(Entries taken from a collection)

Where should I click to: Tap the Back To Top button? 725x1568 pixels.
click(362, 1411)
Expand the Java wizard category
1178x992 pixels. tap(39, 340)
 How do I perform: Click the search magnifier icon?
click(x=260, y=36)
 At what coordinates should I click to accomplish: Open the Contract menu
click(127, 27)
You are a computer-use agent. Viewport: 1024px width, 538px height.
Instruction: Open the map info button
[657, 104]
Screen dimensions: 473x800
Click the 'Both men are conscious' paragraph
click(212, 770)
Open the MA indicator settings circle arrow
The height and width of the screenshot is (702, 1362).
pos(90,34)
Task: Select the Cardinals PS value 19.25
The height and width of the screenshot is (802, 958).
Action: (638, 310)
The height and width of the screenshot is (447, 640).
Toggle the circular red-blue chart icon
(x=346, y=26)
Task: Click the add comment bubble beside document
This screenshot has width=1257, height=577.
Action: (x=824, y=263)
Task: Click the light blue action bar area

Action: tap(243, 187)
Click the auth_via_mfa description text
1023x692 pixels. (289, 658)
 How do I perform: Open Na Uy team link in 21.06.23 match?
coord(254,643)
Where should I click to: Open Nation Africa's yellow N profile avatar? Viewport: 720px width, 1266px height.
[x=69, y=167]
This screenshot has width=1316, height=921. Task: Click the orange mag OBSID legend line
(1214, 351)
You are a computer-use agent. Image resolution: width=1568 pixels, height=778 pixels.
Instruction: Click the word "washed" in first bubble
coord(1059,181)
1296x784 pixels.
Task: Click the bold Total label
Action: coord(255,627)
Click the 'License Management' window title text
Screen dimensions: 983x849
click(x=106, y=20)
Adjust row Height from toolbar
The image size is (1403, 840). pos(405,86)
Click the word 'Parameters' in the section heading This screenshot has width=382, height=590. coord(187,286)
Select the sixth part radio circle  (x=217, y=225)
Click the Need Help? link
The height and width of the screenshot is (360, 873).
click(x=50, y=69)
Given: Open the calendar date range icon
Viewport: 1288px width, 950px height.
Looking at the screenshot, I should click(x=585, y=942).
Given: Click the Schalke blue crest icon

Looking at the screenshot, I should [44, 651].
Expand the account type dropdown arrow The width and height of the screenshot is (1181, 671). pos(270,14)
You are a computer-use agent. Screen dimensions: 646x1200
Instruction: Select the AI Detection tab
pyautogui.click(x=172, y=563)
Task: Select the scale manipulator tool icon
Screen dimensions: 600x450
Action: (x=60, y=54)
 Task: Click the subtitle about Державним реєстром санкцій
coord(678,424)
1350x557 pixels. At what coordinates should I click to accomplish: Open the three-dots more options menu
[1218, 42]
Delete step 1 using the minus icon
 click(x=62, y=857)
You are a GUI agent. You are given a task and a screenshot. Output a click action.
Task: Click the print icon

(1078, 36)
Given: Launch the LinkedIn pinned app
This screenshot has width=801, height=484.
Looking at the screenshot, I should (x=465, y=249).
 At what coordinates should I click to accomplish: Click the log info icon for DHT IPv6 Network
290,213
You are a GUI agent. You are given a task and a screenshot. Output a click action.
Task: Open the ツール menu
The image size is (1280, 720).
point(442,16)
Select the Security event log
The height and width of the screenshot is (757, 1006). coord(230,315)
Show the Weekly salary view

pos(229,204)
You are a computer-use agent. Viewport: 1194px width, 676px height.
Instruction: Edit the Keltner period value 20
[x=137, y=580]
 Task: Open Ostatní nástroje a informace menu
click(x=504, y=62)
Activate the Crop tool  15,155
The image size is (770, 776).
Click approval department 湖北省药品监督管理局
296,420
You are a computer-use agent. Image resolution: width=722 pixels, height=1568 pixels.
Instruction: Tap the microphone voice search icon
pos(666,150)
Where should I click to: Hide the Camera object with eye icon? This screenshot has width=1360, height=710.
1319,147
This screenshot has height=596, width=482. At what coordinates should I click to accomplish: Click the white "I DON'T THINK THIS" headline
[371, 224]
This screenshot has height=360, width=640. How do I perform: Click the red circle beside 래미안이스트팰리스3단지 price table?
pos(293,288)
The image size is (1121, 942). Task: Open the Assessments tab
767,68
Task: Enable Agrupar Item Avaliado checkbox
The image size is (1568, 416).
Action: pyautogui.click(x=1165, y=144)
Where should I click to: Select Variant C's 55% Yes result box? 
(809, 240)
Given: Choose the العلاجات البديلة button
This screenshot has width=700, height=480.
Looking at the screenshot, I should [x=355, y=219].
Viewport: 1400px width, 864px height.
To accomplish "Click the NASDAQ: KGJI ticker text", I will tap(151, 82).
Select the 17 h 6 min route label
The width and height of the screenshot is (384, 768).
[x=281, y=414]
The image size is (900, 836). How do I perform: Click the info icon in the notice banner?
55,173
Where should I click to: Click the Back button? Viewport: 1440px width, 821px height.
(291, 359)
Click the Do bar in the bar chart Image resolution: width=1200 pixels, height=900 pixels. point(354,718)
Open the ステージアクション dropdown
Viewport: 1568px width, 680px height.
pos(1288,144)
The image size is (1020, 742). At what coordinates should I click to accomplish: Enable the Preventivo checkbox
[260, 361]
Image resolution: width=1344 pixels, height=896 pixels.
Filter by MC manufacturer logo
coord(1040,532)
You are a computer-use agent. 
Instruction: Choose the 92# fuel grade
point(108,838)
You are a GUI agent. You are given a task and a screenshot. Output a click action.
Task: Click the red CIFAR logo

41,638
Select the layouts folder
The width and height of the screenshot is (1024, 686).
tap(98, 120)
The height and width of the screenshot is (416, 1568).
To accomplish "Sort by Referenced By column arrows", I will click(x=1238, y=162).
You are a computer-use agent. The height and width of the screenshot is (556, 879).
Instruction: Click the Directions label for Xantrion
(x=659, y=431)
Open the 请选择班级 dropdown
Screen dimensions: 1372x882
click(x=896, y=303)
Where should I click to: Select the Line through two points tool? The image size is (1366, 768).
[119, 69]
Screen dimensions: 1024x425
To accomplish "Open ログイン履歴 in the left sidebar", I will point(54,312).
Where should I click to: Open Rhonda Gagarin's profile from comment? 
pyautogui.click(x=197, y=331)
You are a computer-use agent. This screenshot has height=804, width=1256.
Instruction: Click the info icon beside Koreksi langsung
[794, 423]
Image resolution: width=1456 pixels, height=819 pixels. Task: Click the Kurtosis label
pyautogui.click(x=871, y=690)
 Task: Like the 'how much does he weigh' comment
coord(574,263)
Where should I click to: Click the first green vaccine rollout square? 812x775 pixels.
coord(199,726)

■ AIM OF THE TASK ■
Each record above is to be reproduced word for word.

■ ANSWER TO THIS PROBLEM ■
Where should I click to: Tap the Back To Top button? 725x1568 pixels.
click(362, 1411)
Expand the Java wizard category
1178x992 pixels. tap(39, 340)
 How do I perform: Click the search magnifier icon?
click(x=260, y=36)
 At what coordinates should I click to accomplish: Open the Contract menu
click(127, 27)
You are a computer-use agent. Viewport: 1024px width, 538px height.
Instruction: Open the map info button
[657, 104]
Screen dimensions: 473x800
Click the 'Both men are conscious' paragraph
click(212, 770)
Open the MA indicator settings circle arrow
The height and width of the screenshot is (702, 1362).
pos(90,34)
Task: Select the Cardinals PS value 19.25
The height and width of the screenshot is (802, 958).
Action: (638, 310)
The height and width of the screenshot is (447, 640).
Toggle the circular red-blue chart icon
(x=346, y=26)
Task: Click the add comment bubble beside document
This screenshot has width=1257, height=577.
Action: (x=824, y=263)
Task: Click the light blue action bar area

Action: tap(243, 187)
Click the auth_via_mfa description text
1023x692 pixels. (289, 658)
 How do I perform: Open Na Uy team link in 21.06.23 match?
coord(254,643)
Where should I click to: Open Nation Africa's yellow N profile avatar? Viewport: 720px width, 1266px height.
[x=69, y=167]
This screenshot has width=1316, height=921. Task: Click the orange mag OBSID legend line
(1214, 351)
You are a computer-use agent. Image resolution: width=1568 pixels, height=778 pixels.
Instruction: Click the word "washed" in first bubble
coord(1059,181)
1296x784 pixels.
Task: Click the bold Total label
Action: coord(255,627)
Click the 'License Management' window title text
Screen dimensions: 983x849
click(x=106, y=20)
Adjust row Height from toolbar
The image size is (1403, 840). pos(405,86)
Click the word 'Parameters' in the section heading This screenshot has width=382, height=590. coord(187,286)
Select the sixth part radio circle  (x=217, y=225)
Click the Need Help? link
The height and width of the screenshot is (360, 873).
click(x=50, y=69)
Given: Open the calendar date range icon
Viewport: 1288px width, 950px height.
Looking at the screenshot, I should click(x=585, y=942).
Given: Click the Schalke blue crest icon

Looking at the screenshot, I should [44, 651].
Expand the account type dropdown arrow The width and height of the screenshot is (1181, 671). pos(270,14)
You are a computer-use agent. Screen dimensions: 646x1200
Instruction: Select the AI Detection tab
pyautogui.click(x=172, y=563)
Task: Select the scale manipulator tool icon
Screen dimensions: 600x450
Action: (x=60, y=54)
 Task: Click the subtitle about Державним реєстром санкцій
coord(678,424)
1350x557 pixels. At what coordinates should I click to accomplish: Open the three-dots more options menu
[1218, 42]
Delete step 1 using the minus icon
 click(x=62, y=857)
You are a GUI agent. You are given a task and a screenshot. Output a click action.
Task: Click the print icon

(1078, 36)
Given: Launch the LinkedIn pinned app
This screenshot has width=801, height=484.
Looking at the screenshot, I should (x=465, y=249).
 At what coordinates should I click to accomplish: Click the log info icon for DHT IPv6 Network
290,213
You are a GUI agent. You are given a task and a screenshot. Output a click action.
Task: Open the ツール menu
The image size is (1280, 720).
point(442,16)
Select the Security event log
The height and width of the screenshot is (757, 1006). coord(230,315)
Show the Weekly salary view

pos(229,204)
You are a computer-use agent. Viewport: 1194px width, 676px height.
Instruction: Edit the Keltner period value 20
[x=137, y=580]
 Task: Open Ostatní nástroje a informace menu
click(x=504, y=62)
Activate the Crop tool  15,155
The image size is (770, 776).
Click approval department 湖北省药品监督管理局
296,420
You are a computer-use agent. Image resolution: width=722 pixels, height=1568 pixels.
Instruction: Tap the microphone voice search icon
pos(666,150)
Where should I click to: Hide the Camera object with eye icon? This screenshot has width=1360, height=710.
1319,147
This screenshot has height=596, width=482. At what coordinates should I click to accomplish: Click the white "I DON'T THINK THIS" headline
[371, 224]
This screenshot has height=360, width=640. How do I perform: Click the red circle beside 래미안이스트팰리스3단지 price table?
pos(293,288)
The image size is (1121, 942). Task: Open the Assessments tab
767,68
Task: Enable Agrupar Item Avaliado checkbox
The image size is (1568, 416).
Action: pyautogui.click(x=1165, y=144)
Where should I click to: Select Variant C's 55% Yes result box? 
(809, 240)
Given: Choose the العلاجات البديلة button
This screenshot has width=700, height=480.
Looking at the screenshot, I should [x=355, y=219].
Viewport: 1400px width, 864px height.
To accomplish "Click the NASDAQ: KGJI ticker text", I will tap(151, 82).
Select the 17 h 6 min route label
The width and height of the screenshot is (384, 768).
[x=281, y=414]
The image size is (900, 836). How do I perform: Click the info icon in the notice banner?
55,173
Where should I click to: Click the Back button? Viewport: 1440px width, 821px height.
(291, 359)
Click the Do bar in the bar chart Image resolution: width=1200 pixels, height=900 pixels. point(354,718)
Open the ステージアクション dropdown
Viewport: 1568px width, 680px height.
pos(1288,144)
The image size is (1020, 742). At what coordinates should I click to accomplish: Enable the Preventivo checkbox
[260, 361]
Image resolution: width=1344 pixels, height=896 pixels.
Filter by MC manufacturer logo
coord(1040,532)
You are a computer-use agent. 
Instruction: Choose the 92# fuel grade
point(108,838)
You are a GUI agent. You are given a task and a screenshot. Output a click action.
Task: Click the red CIFAR logo

41,638
Select the layouts folder
The width and height of the screenshot is (1024, 686).
tap(98, 120)
The height and width of the screenshot is (416, 1568).
To accomplish "Sort by Referenced By column arrows", I will click(x=1238, y=162).
You are a computer-use agent. The height and width of the screenshot is (556, 879).
Instruction: Click the Directions label for Xantrion
(x=659, y=431)
Open the 请选择班级 dropdown
Screen dimensions: 1372x882
click(x=896, y=303)
Where should I click to: Select the Line through two points tool? The image size is (1366, 768).
[119, 69]
Screen dimensions: 1024x425
To accomplish "Open ログイン履歴 in the left sidebar", I will point(54,312).
Where should I click to: Open Rhonda Gagarin's profile from comment? 
pyautogui.click(x=197, y=331)
You are a computer-use agent. This screenshot has height=804, width=1256.
Instruction: Click the info icon beside Koreksi langsung
[794, 423]
Image resolution: width=1456 pixels, height=819 pixels. Task: Click the Kurtosis label
pyautogui.click(x=871, y=690)
 Task: Like the 'how much does he weigh' comment
coord(574,263)
Where should I click to: Click the first green vaccine rollout square? 812x775 pixels.
coord(199,726)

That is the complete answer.